Long before this I had submitted an appeal in which I prayed that the sentences passed upon me should run concurrently. Among the reasons I had given to support my plea, I had quoted relevant sections of the Penal Code which had laid it down that a life- sentence meant a period in a man’s life which was the period of his active work. In England, it was reckoned, at the longest, to be no more than fourteen years. In India, commensurate with the offence, it could not extend beyond twenty-five years. Here I was sentenced to run a full period of fifty years’ hard labour. According to the Penal Code then and its interpretation of what constituted a life- sentence, I must take two lives to finish up my sentence, if it were to run consecutively. That was, on the face of it, ridiculous. If I were to survive these fifty years across the seas in the Andaman islands, it would really mean, my rebirth……. being dead once, and being born again legally speaking to put through my second sentence of twenty-five years. And what a horrible death-in-life it was to endure the first twenty-five years in the prison-house of the Andamans! So I appealed to them that the two sentences passed upon me should be made to run concurrently. The year of my discharge should not be I960 but twenty-five years earlier. That would save them the ridicule of the step they had taken.

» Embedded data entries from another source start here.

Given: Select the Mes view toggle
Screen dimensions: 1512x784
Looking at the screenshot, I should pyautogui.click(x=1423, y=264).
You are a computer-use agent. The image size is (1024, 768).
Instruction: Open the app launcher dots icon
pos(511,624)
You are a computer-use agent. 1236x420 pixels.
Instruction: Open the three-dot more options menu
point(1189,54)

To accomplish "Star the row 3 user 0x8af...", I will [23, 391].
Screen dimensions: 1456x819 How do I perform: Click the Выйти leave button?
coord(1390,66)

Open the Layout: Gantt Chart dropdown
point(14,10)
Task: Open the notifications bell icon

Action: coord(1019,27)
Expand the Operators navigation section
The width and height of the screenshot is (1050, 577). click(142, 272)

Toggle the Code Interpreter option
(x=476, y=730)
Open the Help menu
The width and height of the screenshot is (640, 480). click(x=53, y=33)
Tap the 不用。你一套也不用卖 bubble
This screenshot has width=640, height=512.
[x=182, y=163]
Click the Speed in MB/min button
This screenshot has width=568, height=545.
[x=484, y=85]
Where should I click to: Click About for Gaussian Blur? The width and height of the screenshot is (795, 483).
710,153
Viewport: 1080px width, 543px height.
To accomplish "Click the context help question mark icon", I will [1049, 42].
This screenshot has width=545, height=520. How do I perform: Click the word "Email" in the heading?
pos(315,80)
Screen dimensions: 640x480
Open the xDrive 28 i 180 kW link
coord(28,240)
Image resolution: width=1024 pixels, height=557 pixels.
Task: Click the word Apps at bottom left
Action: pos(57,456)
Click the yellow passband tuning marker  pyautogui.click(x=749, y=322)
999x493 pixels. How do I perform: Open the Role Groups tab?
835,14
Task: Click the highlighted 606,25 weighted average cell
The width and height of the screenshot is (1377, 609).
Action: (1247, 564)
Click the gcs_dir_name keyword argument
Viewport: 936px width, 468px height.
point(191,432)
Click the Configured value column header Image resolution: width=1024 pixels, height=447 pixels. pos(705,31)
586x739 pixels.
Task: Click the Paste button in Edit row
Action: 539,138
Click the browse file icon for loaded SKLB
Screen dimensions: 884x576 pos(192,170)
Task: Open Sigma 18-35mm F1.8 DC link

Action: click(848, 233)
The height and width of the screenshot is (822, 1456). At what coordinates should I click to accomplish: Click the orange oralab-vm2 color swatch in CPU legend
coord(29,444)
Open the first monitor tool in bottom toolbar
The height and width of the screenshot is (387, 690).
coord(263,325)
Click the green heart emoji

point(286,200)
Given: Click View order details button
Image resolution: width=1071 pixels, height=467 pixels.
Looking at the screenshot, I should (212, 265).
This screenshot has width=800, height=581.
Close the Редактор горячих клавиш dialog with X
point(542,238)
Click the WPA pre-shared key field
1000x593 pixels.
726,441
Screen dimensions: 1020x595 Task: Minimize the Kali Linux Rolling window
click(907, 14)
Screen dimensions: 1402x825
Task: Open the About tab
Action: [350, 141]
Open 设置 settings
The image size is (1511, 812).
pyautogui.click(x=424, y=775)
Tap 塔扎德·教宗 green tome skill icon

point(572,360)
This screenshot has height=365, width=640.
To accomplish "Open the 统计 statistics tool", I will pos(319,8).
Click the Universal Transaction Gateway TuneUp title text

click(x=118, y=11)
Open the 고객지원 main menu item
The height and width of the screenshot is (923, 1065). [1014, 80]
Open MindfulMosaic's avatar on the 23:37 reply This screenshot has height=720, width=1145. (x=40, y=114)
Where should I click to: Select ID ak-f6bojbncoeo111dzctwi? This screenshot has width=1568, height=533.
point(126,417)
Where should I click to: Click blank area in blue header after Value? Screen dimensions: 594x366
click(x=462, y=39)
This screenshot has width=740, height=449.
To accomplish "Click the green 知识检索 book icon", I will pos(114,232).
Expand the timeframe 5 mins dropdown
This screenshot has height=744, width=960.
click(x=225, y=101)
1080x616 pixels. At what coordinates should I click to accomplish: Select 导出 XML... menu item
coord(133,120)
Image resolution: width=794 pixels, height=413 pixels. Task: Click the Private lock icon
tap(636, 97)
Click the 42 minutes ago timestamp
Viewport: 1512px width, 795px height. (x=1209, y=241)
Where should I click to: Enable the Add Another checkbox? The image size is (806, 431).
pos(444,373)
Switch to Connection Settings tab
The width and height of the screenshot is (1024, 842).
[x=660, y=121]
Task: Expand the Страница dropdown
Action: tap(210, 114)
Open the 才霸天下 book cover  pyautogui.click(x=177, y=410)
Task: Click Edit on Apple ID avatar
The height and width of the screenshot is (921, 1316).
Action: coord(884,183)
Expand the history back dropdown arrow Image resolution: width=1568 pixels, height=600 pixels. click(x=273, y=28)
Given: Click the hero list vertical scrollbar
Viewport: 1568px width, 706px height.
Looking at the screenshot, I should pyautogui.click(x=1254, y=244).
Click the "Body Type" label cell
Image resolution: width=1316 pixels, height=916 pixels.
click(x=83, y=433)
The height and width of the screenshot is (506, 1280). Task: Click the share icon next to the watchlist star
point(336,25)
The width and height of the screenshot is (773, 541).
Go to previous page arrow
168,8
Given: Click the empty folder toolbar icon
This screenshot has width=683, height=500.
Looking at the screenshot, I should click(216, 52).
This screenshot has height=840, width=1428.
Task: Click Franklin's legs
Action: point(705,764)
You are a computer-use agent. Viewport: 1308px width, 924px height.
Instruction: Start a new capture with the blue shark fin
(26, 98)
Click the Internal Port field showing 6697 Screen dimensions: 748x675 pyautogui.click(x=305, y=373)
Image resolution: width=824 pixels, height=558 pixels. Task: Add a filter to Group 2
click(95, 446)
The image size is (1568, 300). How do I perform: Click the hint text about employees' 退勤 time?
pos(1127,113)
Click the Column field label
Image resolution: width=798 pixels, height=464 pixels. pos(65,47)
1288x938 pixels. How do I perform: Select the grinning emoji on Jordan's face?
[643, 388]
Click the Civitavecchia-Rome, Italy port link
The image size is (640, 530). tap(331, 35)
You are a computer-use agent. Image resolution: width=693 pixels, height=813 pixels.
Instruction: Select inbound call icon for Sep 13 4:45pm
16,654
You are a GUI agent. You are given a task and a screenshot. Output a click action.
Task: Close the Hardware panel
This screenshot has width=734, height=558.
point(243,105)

I got to-day a communication from the Government saying that the decision of the Court that my two sentences shall run consecutively was final and the Government saw no reason to alter it. A gentleman had come to me personally to report the contents of the communique. Adopting

its technical language he remarked jocularly, “My dear Savarkar, the Government had, at last, decided that you were to run your first life-sentence first, and your second life-sentence after it, that is, you have to take a second life to run it full.” To which I replied in the same vein, “Yes, indeed, but I have, at least, the consolation that for this purpose it has subscribed to the Hindu doctrine of re-birth, and had disowned the Christian doctrine of resurrection.”

The dinner so early to day? How was it? The prison meant the strictest regimentation. Everything was to happen there punctually upon the hour. Not a minute too early, not a minute too late, even if a prisoner were at the door of death itself. If the prisoner were to starve and die, none could give him a morsel to eat before the prescribed hour. Death, if it so chose, may wait for its victim, the dinner shall not wait upon death. How can I account, then, for its arrival earlier? Yes, it may be the shadow of some coming event. The European Officer in duty upon me - I looked at him with expectant eyes. He pretended to push his hat backwards, and taking his hand behind it, waved it twice. It was a sign to me that I was to be removed from here to some far-off place.

I finished my dinner. The verses that I had scrawled on the prison-wall with the help of a pointed stone, I read rapidly, and treasured them up in my memory. I rubbed off the scored lines as hurriedly as I had read them. I did not desire to leave any trace of them behind me. Hardly had I finished the job, when the Havildar at the door called out “Come away”. He opened the door and let me out. The gaoler handed me over to the European sergeant as if I was some goods or chattel to carry over. Motor, station, railway, and station once again! That was all I knew of it. The station where they got me down was Thana. And my destination from there was to be the gaol at Thana.